Los niños se miraron y salieron corriendo. D.J. miró a Max, que llevaba unos vaqueros gastados, camisa roja y botas. Parecía dispuesto a trabajar.

—Tengo un día ajetreado. ¿Cómo puedo ayudarla?

—Puede dejar que le facilite la vida —respondió D.J., simulando una confianza que no sentía.

—¿Cómo pretende hacer eso? —preguntó él.

—Trabajando para usted —D.J. movió la cabeza y echó la melena hacia atrás—. Supongo que no me recuerda —mintió—, pasé por su bar ayer. He visto que va a abrir un restaurante, y necesitará personal. Tengo mucha experiencia en restaurantes —lo miró a los ojos; se calló que se limitaba a comer en ellos con frecuencia—. Puedo hacer cualquier cosa: servir mesas, recibir a la gente —miró a su alrededor—. Clavar clavos —no mencionó a los niños de momento. Ya llegaría el momento.

—No es de por aquí —Max la miró de arriba abajo.

—Ayer iba de paso —le dijo, para justificar su vestido de gala en un bar de mala muerte—. Volvía a casa de la boda de una amiga. No suelo vestirme así para entrevistas de trabajo.

—¿Dónde vives y dónde fue la boda?

—La boda fue en Ashland —D.J. nombró una ciudad al sur de Gold Hill—. Yo soy de Portland.

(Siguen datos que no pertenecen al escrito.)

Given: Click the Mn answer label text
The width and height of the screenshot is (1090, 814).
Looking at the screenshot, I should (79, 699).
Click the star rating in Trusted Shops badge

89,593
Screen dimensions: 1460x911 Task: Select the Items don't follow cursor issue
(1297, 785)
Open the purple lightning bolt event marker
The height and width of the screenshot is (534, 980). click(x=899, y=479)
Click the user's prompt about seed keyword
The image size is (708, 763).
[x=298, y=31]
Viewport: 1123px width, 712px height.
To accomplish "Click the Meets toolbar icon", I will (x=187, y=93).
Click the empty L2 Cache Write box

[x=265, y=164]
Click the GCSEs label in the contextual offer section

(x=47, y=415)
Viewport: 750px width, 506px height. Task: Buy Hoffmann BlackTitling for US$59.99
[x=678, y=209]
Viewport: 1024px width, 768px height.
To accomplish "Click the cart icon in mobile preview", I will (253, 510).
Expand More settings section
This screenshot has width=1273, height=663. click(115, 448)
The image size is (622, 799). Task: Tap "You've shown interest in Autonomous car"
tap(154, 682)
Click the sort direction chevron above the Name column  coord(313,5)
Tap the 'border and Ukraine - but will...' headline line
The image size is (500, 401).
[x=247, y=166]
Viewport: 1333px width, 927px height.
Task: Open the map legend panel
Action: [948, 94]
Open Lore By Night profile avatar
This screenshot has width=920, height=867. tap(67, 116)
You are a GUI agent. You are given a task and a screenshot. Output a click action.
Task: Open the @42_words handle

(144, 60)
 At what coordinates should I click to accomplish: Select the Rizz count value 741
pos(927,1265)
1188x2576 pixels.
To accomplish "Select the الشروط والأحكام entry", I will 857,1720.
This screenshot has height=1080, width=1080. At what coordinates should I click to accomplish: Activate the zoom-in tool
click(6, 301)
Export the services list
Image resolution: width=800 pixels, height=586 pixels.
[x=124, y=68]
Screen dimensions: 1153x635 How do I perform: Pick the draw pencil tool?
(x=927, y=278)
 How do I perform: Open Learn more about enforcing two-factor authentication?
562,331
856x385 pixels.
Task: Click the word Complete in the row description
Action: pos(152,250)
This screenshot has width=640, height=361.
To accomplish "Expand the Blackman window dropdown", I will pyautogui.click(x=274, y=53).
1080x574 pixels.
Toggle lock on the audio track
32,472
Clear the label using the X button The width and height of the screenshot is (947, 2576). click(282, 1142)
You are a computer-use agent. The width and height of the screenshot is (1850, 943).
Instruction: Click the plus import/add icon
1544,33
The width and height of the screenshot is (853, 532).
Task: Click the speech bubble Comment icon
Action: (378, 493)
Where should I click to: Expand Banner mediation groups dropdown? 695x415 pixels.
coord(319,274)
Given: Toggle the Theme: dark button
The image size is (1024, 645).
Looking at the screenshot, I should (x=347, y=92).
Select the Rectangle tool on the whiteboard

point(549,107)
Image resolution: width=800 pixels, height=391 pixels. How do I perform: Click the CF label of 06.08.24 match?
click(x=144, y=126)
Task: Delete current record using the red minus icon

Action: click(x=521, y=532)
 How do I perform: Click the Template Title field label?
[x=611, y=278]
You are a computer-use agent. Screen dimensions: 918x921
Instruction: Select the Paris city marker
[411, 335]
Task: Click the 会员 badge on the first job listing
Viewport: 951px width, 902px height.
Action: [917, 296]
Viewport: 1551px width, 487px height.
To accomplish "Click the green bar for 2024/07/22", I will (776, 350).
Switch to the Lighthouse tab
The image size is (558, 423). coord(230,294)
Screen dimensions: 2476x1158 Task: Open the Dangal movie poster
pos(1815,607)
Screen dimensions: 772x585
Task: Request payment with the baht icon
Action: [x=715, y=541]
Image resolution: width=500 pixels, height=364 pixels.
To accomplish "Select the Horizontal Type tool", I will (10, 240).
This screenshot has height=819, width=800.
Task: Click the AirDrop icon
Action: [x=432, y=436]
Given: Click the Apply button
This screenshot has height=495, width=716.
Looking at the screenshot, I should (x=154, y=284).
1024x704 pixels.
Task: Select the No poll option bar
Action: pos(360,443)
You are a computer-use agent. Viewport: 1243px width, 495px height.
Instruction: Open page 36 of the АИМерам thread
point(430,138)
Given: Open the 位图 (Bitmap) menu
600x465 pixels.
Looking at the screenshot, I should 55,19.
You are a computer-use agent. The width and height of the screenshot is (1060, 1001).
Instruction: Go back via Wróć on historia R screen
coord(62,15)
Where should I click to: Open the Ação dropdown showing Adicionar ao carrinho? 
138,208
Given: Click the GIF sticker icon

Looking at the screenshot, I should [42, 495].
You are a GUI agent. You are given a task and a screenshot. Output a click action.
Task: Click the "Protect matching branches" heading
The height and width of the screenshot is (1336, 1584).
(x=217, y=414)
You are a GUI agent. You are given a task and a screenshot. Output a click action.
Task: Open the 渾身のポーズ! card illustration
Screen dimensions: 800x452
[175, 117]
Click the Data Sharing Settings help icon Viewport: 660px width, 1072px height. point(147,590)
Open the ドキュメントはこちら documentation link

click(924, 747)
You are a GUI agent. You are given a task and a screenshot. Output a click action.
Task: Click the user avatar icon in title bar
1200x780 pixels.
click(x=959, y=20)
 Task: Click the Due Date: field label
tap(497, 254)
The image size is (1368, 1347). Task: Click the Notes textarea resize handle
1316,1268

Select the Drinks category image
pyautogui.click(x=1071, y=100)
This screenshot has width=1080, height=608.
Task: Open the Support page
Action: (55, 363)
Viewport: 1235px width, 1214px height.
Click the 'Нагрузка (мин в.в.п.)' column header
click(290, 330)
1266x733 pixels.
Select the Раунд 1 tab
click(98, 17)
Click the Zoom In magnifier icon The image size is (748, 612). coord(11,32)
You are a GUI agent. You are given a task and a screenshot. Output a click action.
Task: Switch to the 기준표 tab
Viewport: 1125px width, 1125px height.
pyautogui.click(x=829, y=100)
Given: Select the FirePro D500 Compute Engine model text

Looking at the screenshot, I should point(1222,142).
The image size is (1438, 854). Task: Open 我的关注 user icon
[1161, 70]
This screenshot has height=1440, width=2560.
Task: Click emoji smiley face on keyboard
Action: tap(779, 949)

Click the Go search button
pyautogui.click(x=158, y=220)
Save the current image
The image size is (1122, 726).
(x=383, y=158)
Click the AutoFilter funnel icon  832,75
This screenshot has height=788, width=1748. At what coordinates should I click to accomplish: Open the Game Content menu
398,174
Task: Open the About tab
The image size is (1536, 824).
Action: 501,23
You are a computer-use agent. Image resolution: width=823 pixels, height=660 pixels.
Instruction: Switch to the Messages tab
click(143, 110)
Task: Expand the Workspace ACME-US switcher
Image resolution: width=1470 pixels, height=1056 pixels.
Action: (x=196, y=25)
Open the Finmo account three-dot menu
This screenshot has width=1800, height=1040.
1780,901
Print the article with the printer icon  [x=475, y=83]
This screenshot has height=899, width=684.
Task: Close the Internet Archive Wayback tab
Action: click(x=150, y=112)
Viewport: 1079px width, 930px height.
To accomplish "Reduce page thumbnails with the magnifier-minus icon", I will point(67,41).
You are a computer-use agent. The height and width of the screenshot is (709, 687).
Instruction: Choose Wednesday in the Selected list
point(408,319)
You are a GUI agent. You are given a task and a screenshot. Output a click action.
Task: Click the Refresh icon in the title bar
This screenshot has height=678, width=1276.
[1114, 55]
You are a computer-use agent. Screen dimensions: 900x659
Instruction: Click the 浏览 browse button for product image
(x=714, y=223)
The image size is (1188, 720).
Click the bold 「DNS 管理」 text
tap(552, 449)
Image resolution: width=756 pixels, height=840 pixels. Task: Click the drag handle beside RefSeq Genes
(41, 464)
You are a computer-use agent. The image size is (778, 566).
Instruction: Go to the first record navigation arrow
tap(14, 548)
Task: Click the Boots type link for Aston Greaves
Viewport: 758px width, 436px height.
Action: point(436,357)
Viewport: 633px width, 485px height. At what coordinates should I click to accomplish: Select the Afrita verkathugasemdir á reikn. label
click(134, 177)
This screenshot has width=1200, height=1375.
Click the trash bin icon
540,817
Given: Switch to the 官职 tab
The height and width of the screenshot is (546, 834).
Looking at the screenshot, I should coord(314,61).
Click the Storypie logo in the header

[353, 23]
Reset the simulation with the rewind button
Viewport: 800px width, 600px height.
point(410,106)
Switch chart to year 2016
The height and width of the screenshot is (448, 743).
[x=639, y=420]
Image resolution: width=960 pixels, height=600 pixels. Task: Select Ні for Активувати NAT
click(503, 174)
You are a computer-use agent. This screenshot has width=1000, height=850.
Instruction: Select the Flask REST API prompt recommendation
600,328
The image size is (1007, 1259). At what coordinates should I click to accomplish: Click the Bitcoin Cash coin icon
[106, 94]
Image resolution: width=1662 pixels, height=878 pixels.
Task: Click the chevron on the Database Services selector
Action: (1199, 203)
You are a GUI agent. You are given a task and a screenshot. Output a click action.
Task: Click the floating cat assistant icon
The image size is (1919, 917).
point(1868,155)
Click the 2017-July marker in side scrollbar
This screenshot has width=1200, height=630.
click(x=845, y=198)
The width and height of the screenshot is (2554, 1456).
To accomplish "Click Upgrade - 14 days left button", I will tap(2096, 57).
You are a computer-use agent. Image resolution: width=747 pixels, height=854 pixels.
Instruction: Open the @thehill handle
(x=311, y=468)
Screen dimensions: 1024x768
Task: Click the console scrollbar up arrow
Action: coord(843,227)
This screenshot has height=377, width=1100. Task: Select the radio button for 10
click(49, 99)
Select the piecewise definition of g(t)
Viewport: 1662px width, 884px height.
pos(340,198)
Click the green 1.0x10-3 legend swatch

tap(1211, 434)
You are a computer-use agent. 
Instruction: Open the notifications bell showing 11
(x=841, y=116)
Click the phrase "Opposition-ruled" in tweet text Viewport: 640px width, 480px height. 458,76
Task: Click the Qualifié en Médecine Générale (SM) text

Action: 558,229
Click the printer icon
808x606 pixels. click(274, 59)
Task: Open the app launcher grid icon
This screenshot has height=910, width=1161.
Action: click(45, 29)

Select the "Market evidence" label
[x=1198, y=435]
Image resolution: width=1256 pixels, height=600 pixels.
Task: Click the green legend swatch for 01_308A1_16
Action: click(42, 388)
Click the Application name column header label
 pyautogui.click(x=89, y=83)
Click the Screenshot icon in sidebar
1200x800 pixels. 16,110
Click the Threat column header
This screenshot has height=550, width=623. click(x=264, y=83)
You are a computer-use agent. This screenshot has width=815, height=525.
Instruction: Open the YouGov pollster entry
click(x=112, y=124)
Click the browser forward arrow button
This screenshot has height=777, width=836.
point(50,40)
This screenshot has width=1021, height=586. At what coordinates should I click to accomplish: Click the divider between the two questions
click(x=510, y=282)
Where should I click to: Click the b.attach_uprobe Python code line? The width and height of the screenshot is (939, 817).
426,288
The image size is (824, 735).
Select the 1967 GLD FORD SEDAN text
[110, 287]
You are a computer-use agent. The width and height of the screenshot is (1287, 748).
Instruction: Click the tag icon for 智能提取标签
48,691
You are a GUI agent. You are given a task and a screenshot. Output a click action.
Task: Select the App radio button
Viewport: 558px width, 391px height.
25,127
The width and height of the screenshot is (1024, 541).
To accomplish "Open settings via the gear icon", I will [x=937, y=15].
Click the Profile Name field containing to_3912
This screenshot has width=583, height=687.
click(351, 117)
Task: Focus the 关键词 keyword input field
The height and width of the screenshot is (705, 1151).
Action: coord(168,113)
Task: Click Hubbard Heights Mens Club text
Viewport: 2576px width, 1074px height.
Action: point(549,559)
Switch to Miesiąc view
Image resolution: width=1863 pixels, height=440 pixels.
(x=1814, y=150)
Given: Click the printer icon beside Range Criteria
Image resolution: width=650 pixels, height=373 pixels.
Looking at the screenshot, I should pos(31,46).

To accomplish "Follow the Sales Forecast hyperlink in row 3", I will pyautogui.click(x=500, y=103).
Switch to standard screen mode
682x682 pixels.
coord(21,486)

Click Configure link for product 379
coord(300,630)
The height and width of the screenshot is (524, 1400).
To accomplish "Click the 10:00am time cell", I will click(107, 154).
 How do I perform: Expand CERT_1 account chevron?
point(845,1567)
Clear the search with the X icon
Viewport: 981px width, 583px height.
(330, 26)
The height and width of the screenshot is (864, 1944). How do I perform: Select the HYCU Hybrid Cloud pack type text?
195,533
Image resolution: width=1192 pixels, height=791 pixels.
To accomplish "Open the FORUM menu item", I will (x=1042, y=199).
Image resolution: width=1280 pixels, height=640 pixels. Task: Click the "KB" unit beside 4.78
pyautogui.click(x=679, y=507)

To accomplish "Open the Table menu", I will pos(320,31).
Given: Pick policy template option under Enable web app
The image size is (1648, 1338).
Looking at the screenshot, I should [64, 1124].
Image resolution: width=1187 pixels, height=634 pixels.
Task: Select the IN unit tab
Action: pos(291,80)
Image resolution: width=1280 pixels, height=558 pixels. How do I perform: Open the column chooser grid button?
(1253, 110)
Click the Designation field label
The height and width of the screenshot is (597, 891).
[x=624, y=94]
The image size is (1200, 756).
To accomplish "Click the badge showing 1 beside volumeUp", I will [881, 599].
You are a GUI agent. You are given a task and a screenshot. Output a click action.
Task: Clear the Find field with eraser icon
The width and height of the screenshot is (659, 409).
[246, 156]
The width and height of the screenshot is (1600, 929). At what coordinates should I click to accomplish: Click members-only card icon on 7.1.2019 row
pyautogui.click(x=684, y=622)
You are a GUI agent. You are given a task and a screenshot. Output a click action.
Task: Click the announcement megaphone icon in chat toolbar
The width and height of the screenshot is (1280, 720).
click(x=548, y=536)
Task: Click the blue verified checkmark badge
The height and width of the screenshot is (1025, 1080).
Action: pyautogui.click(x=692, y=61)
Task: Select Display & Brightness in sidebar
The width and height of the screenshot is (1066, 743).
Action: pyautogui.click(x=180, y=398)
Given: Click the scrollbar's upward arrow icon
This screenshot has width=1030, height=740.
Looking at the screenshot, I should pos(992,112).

—Portland.¿En Portland no hay puestos de camarera?

—Seguro —inspiró y soltó el aire con lentitud—. También hay un ex prometido con su nueva novia.

Max frunció el ceño mientras digería la información.

—Quiero mudarme a un sitio tranquilo y necesito empleo cuanto antes. Si ya tiene a todo el personal, ¿podría recomendarme algún otro restaurante? No me importa el trabajo duro, hasta puedo fregar platos —escondió sus perfectas uñas, esperando que tuviera un buen lavavajillas en su casa—. Por cierto —dijo, como si se le acabase de ocurrir—, también cuido niños; si usted o su mujer conocen a alguien que necesite…

Relajó la voz, y siguió con calma e indiferencia.

—Sé que este es un lugar pequeño y quizá no haya mucho trabajo, así que estoy dispuesta a ser flexible. Y cobraré poco el primer mes de prueba.

—¿Cómo de flexible? —preguntó él. Poco a poco, sus mentiras empezaban a atraparlo.

—Depende de la oferta —Daisy June encogió los hombros.

—¿Qué le parecería trabajar a tiempo completo con niños? —preguntó él.

—Adoro los niños —sonrió con entusiasmo—. Los suyos son encantadores.

—¿Veinticuatro horas siete días a la semana?